The cold chain constrains like no other. Perishable products must pass through each link without those constraints conspiring to do them in. If you play in that game you know several of those conspirators, including regulatory hours of service demands, customer demands for adherence to Hazard Analysis Critical Control Points (HACCP) standards and law enforcement's demands for legal load weights. When the number of available trucks is light, your products are heavy and orders are many, it can take more time to plan around your constraints—and the more constraints you have, the more that can go wrong. Dealing with those emergencies will steal time from the precious hours you need to manage your constraints. It's a vicious circle requiring a team effort to tame.
As Don Anderson of Tompkins International writes in this month's feature on cold chains, "defining, developing, testing and implementing the right temperature controlled delivery capability requires participation across a company's entire organization and typically includes all key business processes (Plan, Buy, Make, Move, Store, Sell) as well as enterprise wide technology."
But even with the help of technology, the most important players in those processes—the buyers—can add a level of complexity with their interpretation of the data you generate. In the case of George's Chicken, the food suppler we profile this month, it uses temperature regulators in its trailers and GPS to enable the most time efficient routes. Nevertheless, customers can still read data differently.

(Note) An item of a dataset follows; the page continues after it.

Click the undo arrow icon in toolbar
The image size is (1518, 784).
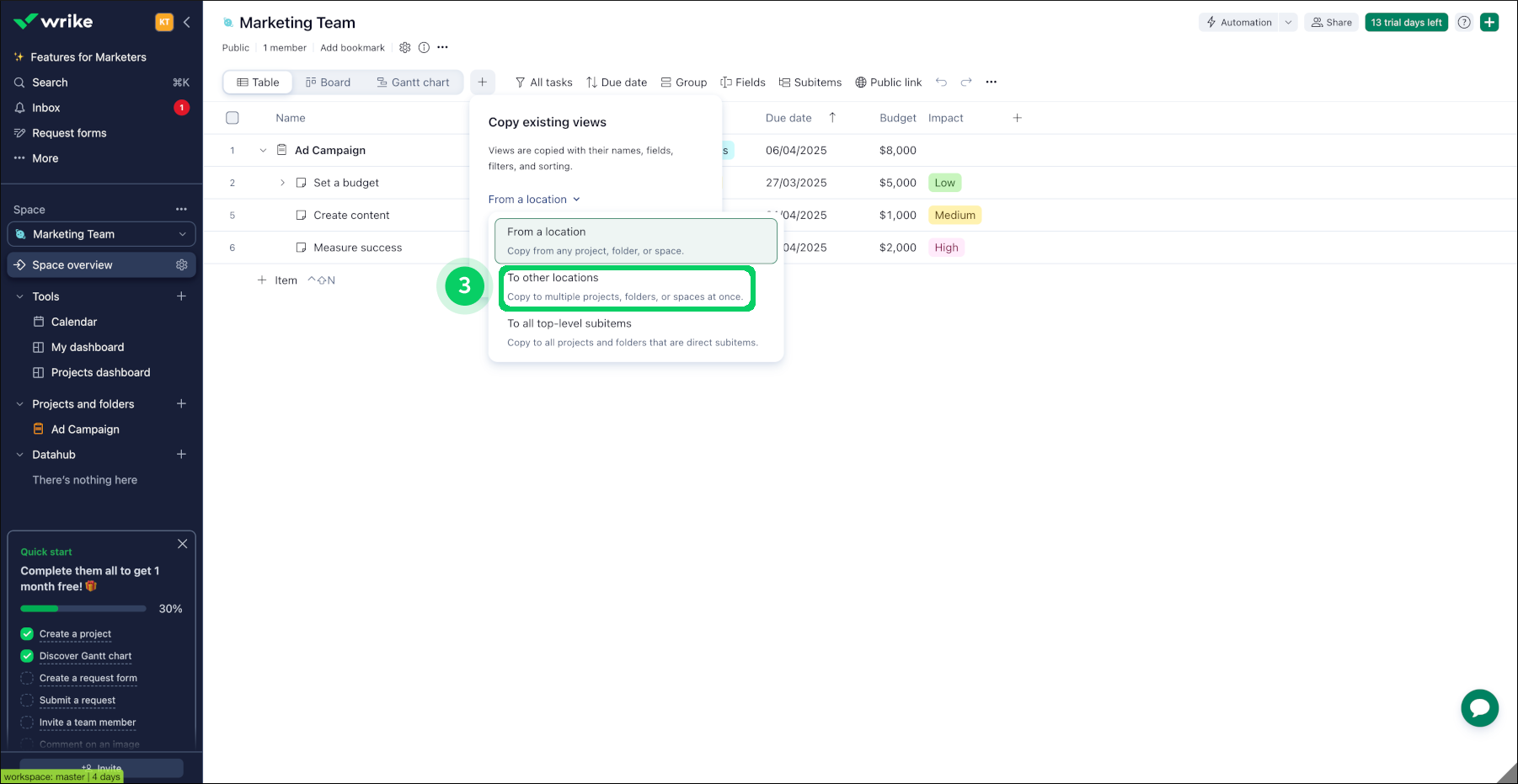[x=941, y=83]
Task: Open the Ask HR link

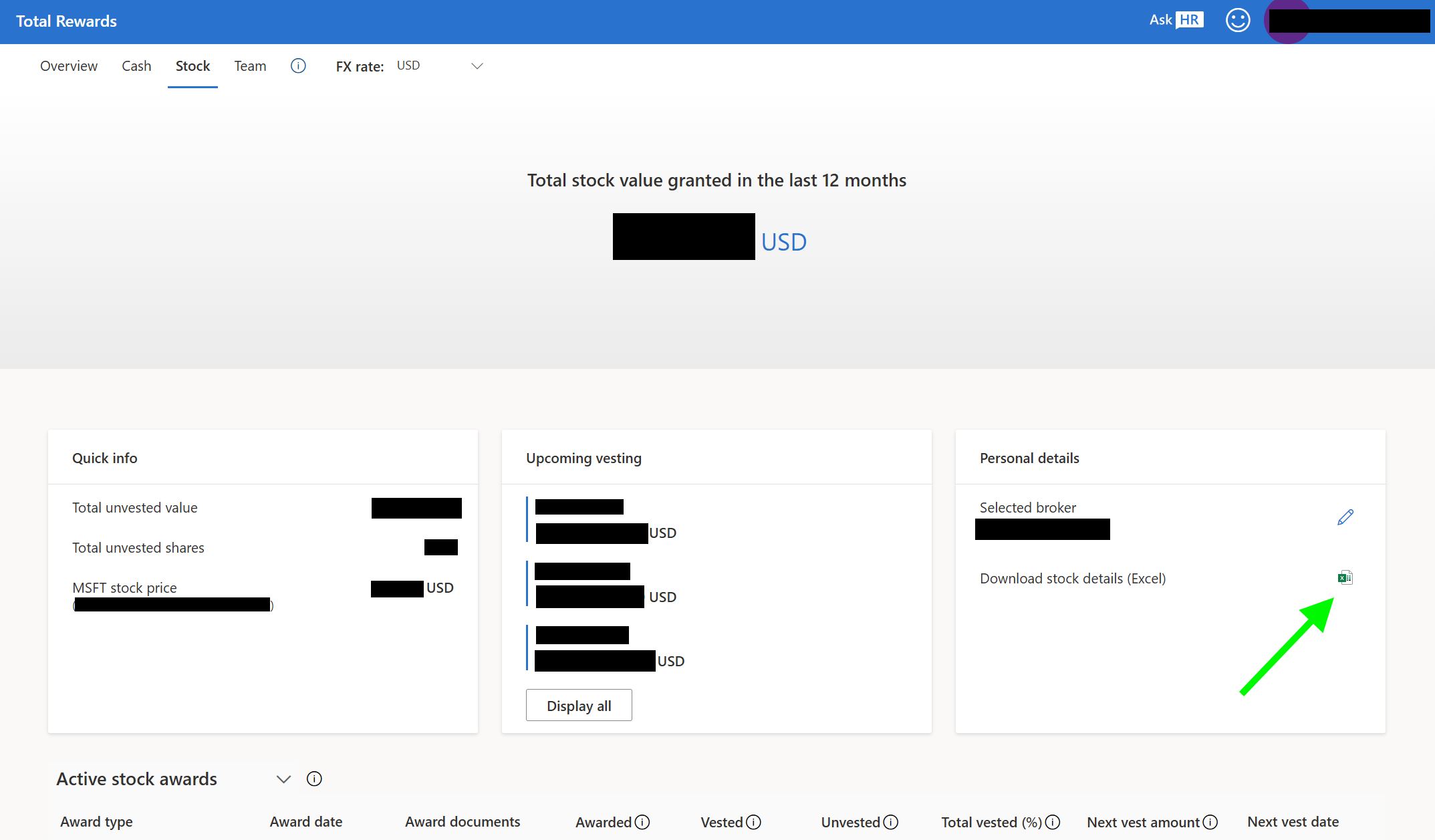Action: tap(1176, 20)
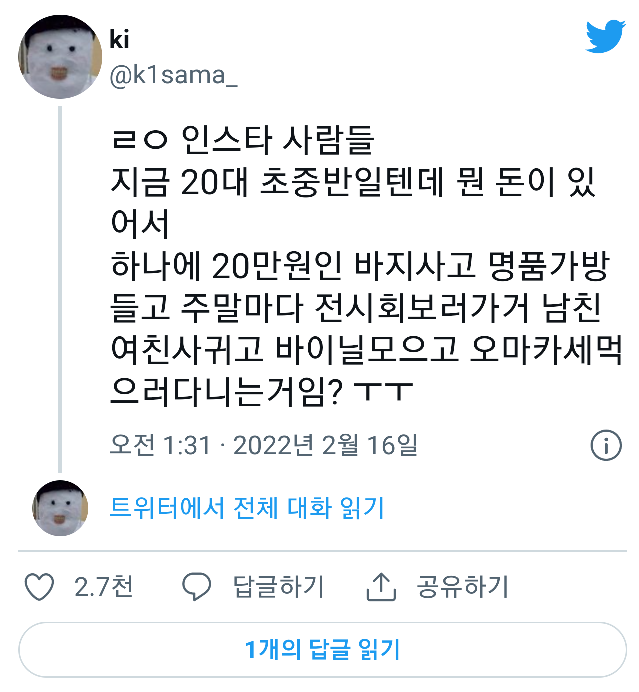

According to Jeff Overstreet, corporate director of transportation and distribution for George's Chicken, they don't always understand what's behind the data.
"Any refrigerated trailer will go into a defrost cycle," he told me. "When that happens, the temperature of the trailer will increase. It will do so periodically and knowing those details we can call a customer who was concerned and say this is what was going on at this time in the trailer. We'll ask them to get a few product temperatures so we can see if there's something to be concerned about. That's a double edged sword because there are times when it will show the trailer was indeed warm and ran for three or four hours that way. At that point the customer will say this is out of spec and turn the product down."

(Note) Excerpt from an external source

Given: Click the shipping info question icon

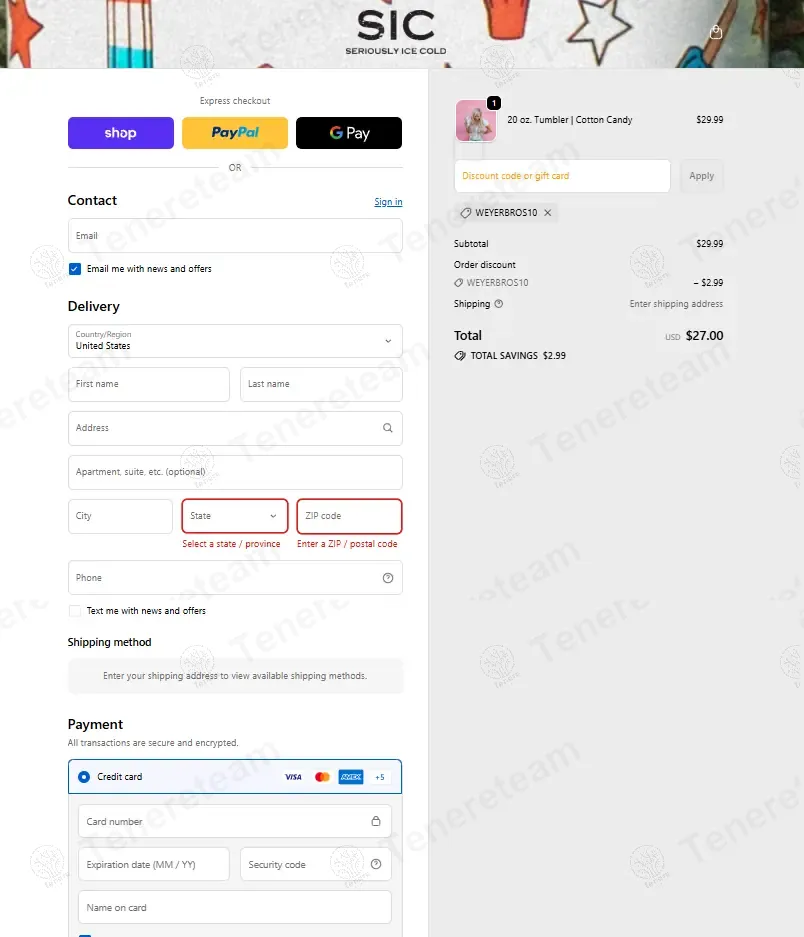Looking at the screenshot, I should (499, 304).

That kind of truth-telling via visibility can be both challenging and freeing for everyone in the supply chain. There are no lies to hide behind or be crushed by when truth is suddenly revealed. But while everyone trades accurate information, they must also improve their performance so the truth they tell can reflect well on them. That's the price enterprises must pay as transportation and distribution are brought closer together by sharing constraints as well as transactions.

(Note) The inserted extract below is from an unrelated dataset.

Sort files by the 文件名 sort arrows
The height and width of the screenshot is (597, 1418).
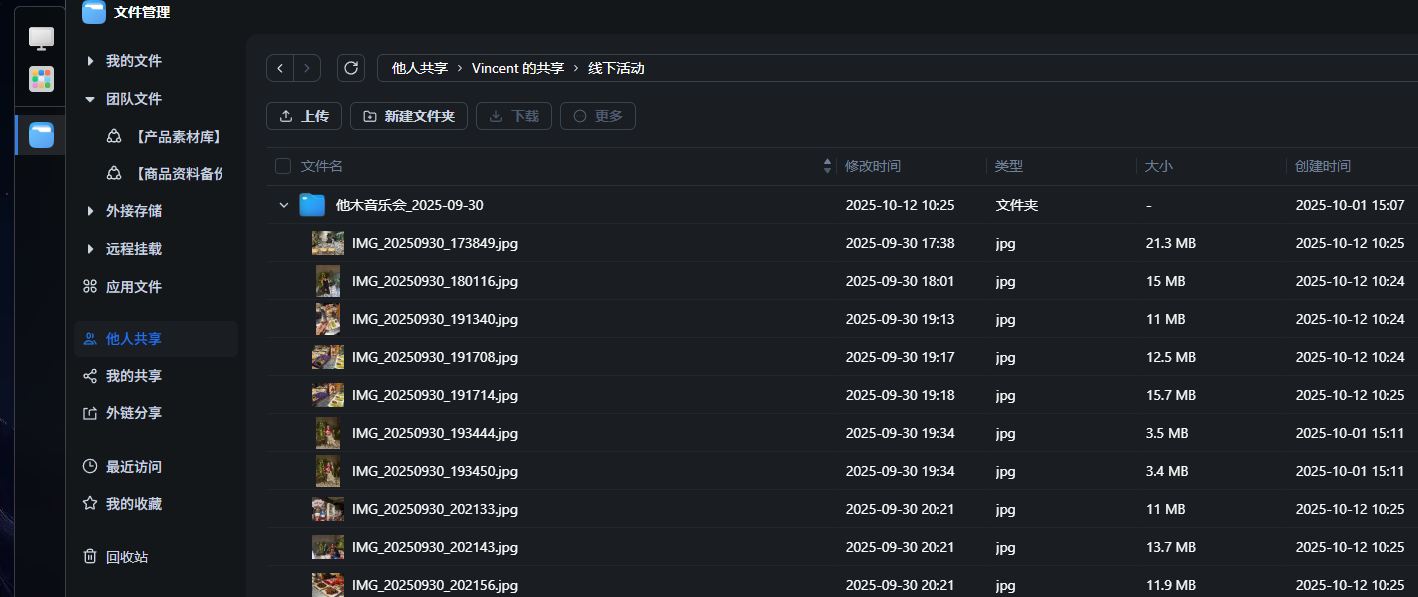827,166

I talked to Fab Brasca about this while preparing the story about George's Chicken. He's vice president of industry strategy, global transportation at JDA Software. While they weren't involved in this particular case, Fab did share some insights about the importance of supply chain partners sharing constraints. You may remember JDA, a supply chain solutions provider (including the i2 and Manugistics brands), merged last year with RedPrairie, a warehouse management system provider. This kind of marriage makes it possible to combine truck routing with warehouse planning and using truck loading as the bridge between them. This is driving the state of supply chain software, Brasca believes.
"Not only do I need efficient transportation, but I also need to leverage the efficiency of my facilities so I don't have any breakdown between the two of them," Brasca says. "That calls for sharing constraints and planning better so I'm not breaking rules down the chain, and when disruptions happen I can also share visibility. We want to get to that notion of dynamic replanning while we're in the middle of execution. That's where we're going."
Supply chains driven by the truth will take everyone responsible for them in the right direction.